El informe gira en torno a los tramos de carretera que conforman el límite de su distribución y que podrían servir para permitir la dispersión de esta especie por el resto de territorio hacia zonas aptas para la especie.

La asociación conservacionista Lobo Marley y el Observatorio de la Sostenibilidad presentan este 5 de noviembre el informe que analiza las 50 áreas donde más lobos han aparecido muertos en los últimos años y en el que propone, entre otras medidas, la inclusión de estos ejemplares en el Catálogo de Especies Amenazadas.

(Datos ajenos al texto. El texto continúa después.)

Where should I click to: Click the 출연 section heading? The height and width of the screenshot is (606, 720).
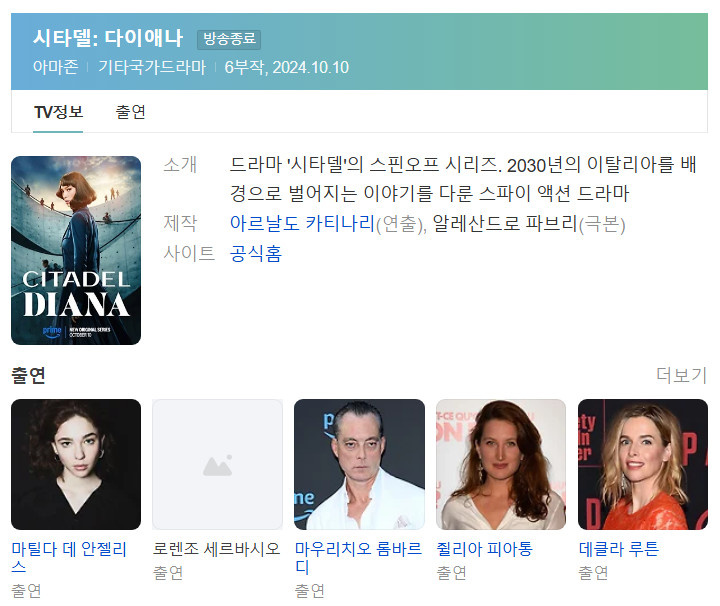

Ambas organizaciones señalan que el resultado de esta información es un mapa que estará disponible en Internet y que se pretende actualizar todos los años con evidencias y testimonios basados en la ciencia ciudadana donde se detallarán los lobos muertos aparecidos por estas circunstancias.

 

Lobo ibérico

 

También el informe propone algunas soluciones como la señalización especial como existe en otros países, la realización de ‘ecoductos’ o pasos para la fauna para minimizar la muerte de ejemplares. Asimismo, lamentan que la dispersión de competencias, la arbitrariedad de las leyes y las diferencias de gestión entre las comunidades autónomas demuestran la ausencia de instrumentos comunes de gestión específicos de esta especie.

Por otra parte, reclaman que falta una gestión basada en criterios científicos de los lobos y un desconocimiento absoluto de la dinámica de sus poblaciones. Por último, apuntan que en pleno 2020 el lobo ibérico continúa muriendo por parte del hombre tanto al norte como al sur del Duero, tanto legalmente como ilegalmente» por las administraciones regionales, cazadores y furtivos. Además, indican que se sigue envenenado a la especie y sigue extendiendo otros factores de muerte no natural como los atropellos.